Copy each line of the listing that includes "Select".

■ Supplied material ■

---------------

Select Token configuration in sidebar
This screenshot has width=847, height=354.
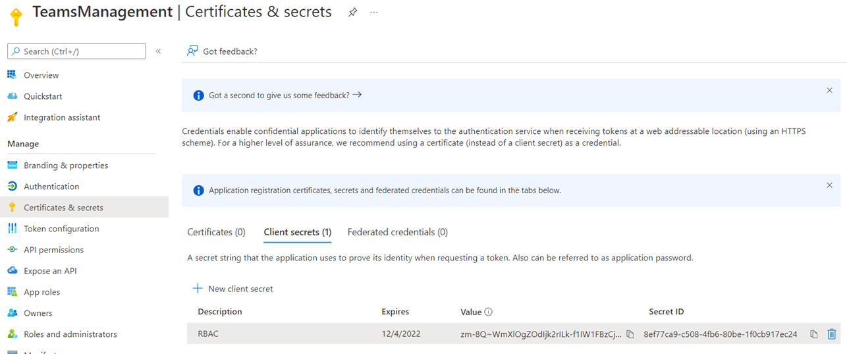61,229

---------------

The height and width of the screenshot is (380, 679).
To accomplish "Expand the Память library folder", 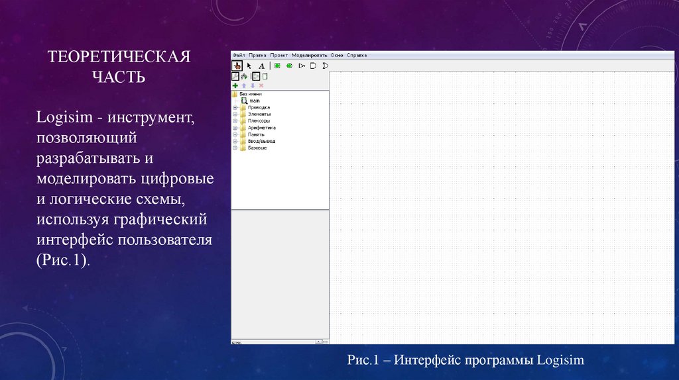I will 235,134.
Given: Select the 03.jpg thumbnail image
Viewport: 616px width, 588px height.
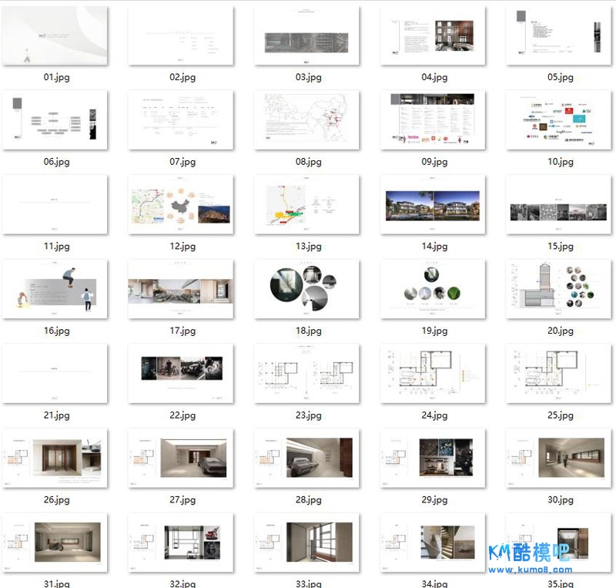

---------------

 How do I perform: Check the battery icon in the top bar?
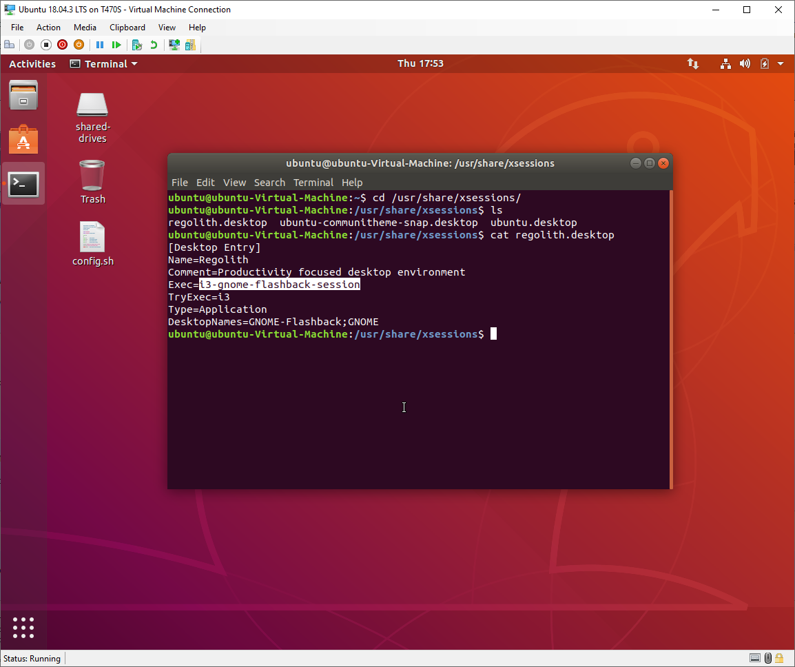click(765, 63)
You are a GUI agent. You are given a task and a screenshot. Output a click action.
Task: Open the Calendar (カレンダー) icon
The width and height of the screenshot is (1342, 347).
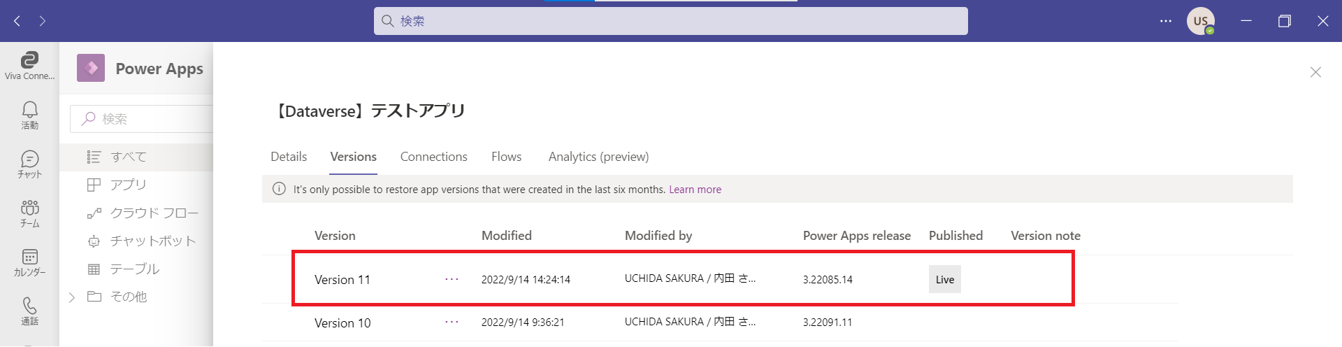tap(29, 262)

---------------

■ Response ■
Select Token configuration in sidebar
Given: Select the 03.jpg thumbnail image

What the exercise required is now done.